(Collected data entries)
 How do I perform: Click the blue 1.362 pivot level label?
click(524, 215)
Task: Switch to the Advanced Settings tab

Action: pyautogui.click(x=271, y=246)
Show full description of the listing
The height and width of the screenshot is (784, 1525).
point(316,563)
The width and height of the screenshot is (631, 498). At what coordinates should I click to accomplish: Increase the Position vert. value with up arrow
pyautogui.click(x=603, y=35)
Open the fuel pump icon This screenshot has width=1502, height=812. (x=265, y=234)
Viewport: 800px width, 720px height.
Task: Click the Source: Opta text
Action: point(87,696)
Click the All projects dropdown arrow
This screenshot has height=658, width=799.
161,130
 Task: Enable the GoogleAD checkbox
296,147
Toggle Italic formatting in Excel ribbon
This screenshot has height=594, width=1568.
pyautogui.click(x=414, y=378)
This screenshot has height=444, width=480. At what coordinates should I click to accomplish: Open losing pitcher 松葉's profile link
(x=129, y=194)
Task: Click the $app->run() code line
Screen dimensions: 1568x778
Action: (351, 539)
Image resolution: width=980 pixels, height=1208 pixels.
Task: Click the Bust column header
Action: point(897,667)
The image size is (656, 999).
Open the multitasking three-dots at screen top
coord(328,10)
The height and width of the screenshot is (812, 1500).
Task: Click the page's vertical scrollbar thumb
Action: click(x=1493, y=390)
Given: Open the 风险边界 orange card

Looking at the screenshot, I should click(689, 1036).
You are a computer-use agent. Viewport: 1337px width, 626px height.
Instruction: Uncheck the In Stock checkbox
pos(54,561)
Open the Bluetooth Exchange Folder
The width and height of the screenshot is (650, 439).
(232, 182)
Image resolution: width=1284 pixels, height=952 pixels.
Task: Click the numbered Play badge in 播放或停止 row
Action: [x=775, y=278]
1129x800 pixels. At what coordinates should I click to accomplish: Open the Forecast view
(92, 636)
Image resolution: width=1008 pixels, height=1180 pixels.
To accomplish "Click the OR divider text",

PROBLEM TO SOLVE ▸
Retype the records above exactly.

EXERCISE ANSWER ▸
 How do I perform: Click the blue 1.362 pivot level label?
click(524, 215)
Task: Switch to the Advanced Settings tab

Action: pyautogui.click(x=271, y=246)
Show full description of the listing
The height and width of the screenshot is (784, 1525).
point(316,563)
The width and height of the screenshot is (631, 498). At what coordinates should I click to accomplish: Increase the Position vert. value with up arrow
pyautogui.click(x=603, y=35)
Open the fuel pump icon This screenshot has width=1502, height=812. (x=265, y=234)
Viewport: 800px width, 720px height.
Task: Click the Source: Opta text
Action: point(87,696)
Click the All projects dropdown arrow
This screenshot has height=658, width=799.
161,130
 Task: Enable the GoogleAD checkbox
296,147
Toggle Italic formatting in Excel ribbon
This screenshot has height=594, width=1568.
pyautogui.click(x=414, y=378)
This screenshot has height=444, width=480. At what coordinates should I click to accomplish: Open losing pitcher 松葉's profile link
(x=129, y=194)
Task: Click the $app->run() code line
Screen dimensions: 1568x778
Action: (351, 539)
Image resolution: width=980 pixels, height=1208 pixels.
Task: Click the Bust column header
Action: point(897,667)
The image size is (656, 999).
Open the multitasking three-dots at screen top
coord(328,10)
The height and width of the screenshot is (812, 1500).
Task: Click the page's vertical scrollbar thumb
Action: click(x=1493, y=390)
Given: Open the 风险边界 orange card

Looking at the screenshot, I should click(689, 1036).
You are a computer-use agent. Viewport: 1337px width, 626px height.
Instruction: Uncheck the In Stock checkbox
pos(54,561)
Open the Bluetooth Exchange Folder
The width and height of the screenshot is (650, 439).
(232, 182)
Image resolution: width=1284 pixels, height=952 pixels.
Task: Click the numbered Play badge in 播放或停止 row
Action: [x=775, y=278]
1129x800 pixels. At what coordinates should I click to accomplish: Open the Forecast view
(92, 636)
Image resolution: width=1008 pixels, height=1180 pixels.
To accomplish "Click the OR divider text",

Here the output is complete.